The number of successful applicants this year, according the GETFund, is 63 per cent higher than the 2,704 recipients for last year. 

The Daily Graphic learnt that some 300 qualified applicants are yet to take advantage of the scholarship and wish to urge them not to waste the opportunity availed to them as more than 17,000 applicants may be awaiting their turn.

The beneficiaries must justify the investments made in them by studying hard and obtaining the needed grades to remain on the scholarship scheme.

They need to know that their continuous sponsorship by GETFund is directly linked to their academic performance and the fund will not hesitate to withdraw the scholarship of those who fail to attain the required grades.

Moreover, GETFund reserves the right to withdraw their scholarship in the event that they are beneficiaries of other scholarship scheme(s) or based on misconduct and also deferment of programme without prior written approval from the Administrator of the GETFund.

The Daily Graphic commends the management of GETFund for veering away from awarding scholarships to Ghanaian students to pursue university courses abroad at an exorbitant cost, when those students could have taken the same courses locally.

The cost of sponsoring one student to pursue a programme in a foreign university is equivalent to training over 22 medical doctors locally.

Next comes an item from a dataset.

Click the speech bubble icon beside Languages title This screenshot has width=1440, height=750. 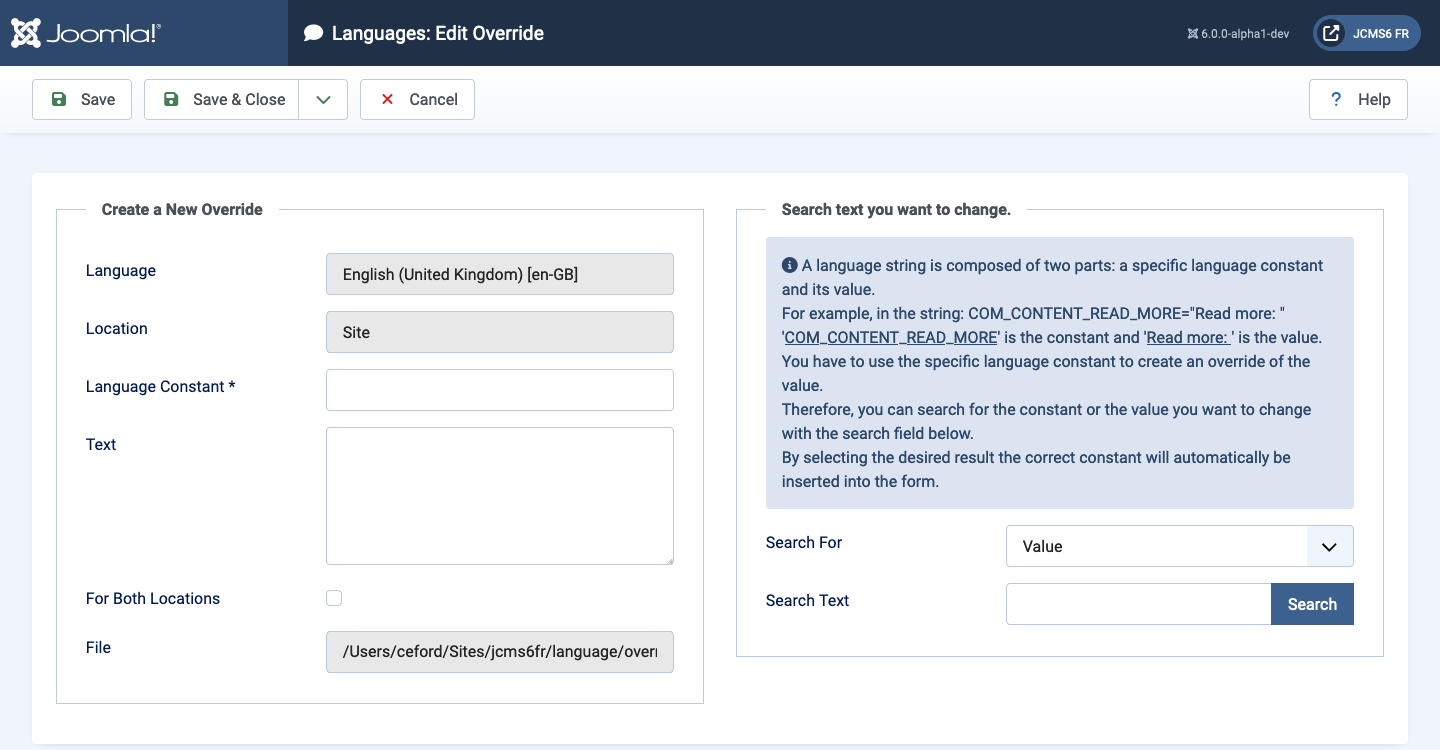click(x=313, y=33)
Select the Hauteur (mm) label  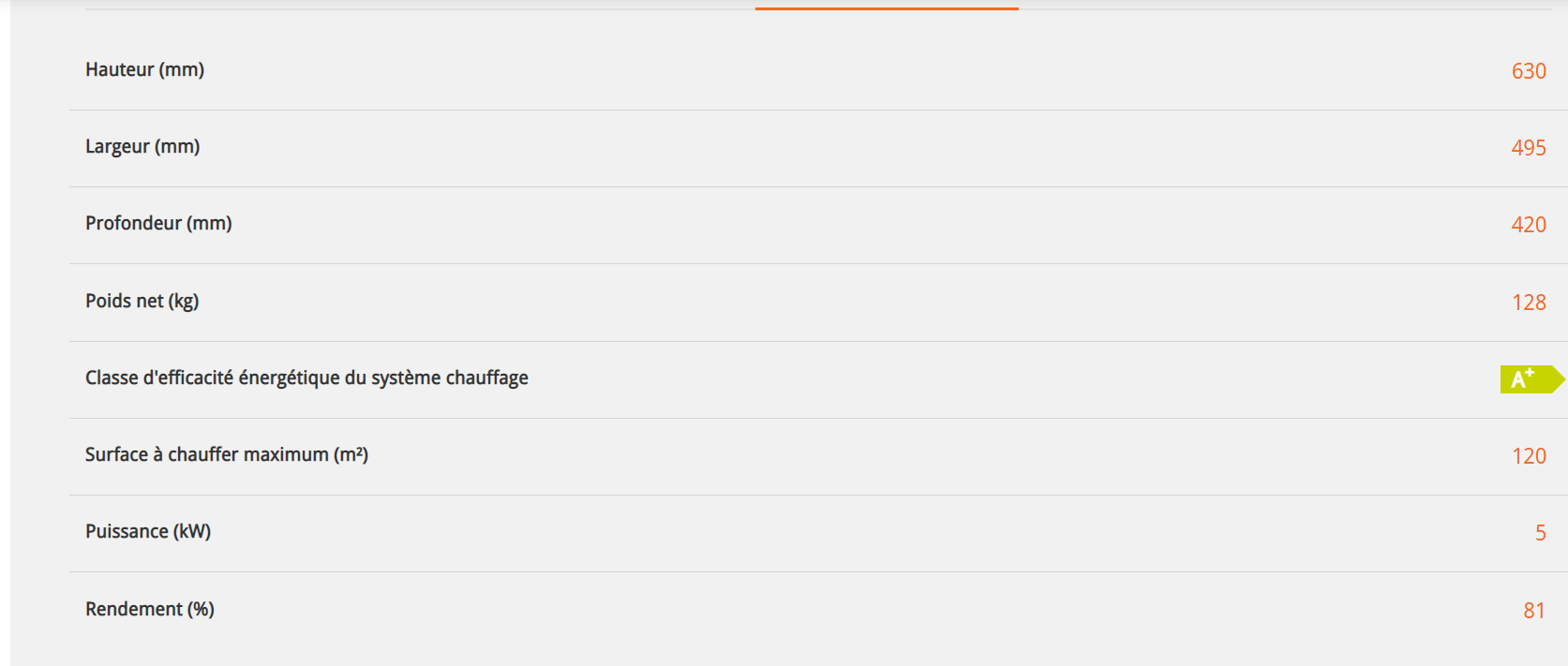[144, 70]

For the 2022/2023 academic year for instance, the average cost of training a first-year medical student locally, even as a fee paying student is about GH¢12,000 annually, while same students, pursuing Medicine in any UK university will pay not less than £19,000 annually.

In addition to this £19,000, the government pays warm clothing allowance, books allowance, a monthly stipend, among others, and so, annually, a student pursuing a programme in a foreign university requires not less than £23,000.  

It is a fact that formerly, while a local student was denied GH¢20,000 to pursue a programme in a local university, his counterpart seeking scholarship to pursue an almost similar programme in a university in the UK was granted a £13,000 tuition fee as well as some reasonable amount of pounds sterling to cover warm clothing and books allowances, a monthly stipend and others annually for two years.

Unfortunately, most of those students end up refusing to return home after they had been trained with the taxpayer’s money, thereby denying the country their expertise, the reason for which they were sent out there.

It is not uncommon to hear now and then students on government scholarship outside the country complaining of not receiving funds from the government as they should.

Last year, when the Russia-Ukraine war erupted, Ghana had to evacuate its students studying there and most of them are continuing their programmes in Ghana.

That means that whatever they are being taught in those foreign universities is similar to or the same as what is done locally.

The Daily Graphic cannot understand how management of the fund did not see the waste that went on when such amounts could have been used to train so many professionals instead of one individual.

Ghanaians cannot fathom why such decisions were taken and nobody, including our representatives in Parliament, ever raised any red flags.

So, if the management and board of GETFund find it prudent to rather invest in our universities by sponsoring students to pursue programmes locally, we cannot but applaud this decision.

Indeed, that is the way to go and there should be no turning back.

This decision by GETFund is not only saving the national purse, it is also a way to sustain the local universities so that they are not starved of funds.

For us to attain the much-touted Ghana Beyond Aid objective, strengthening our educational institutions to produce the needed human capital is non-negotiable and the step GETFund has taken is in the right direction.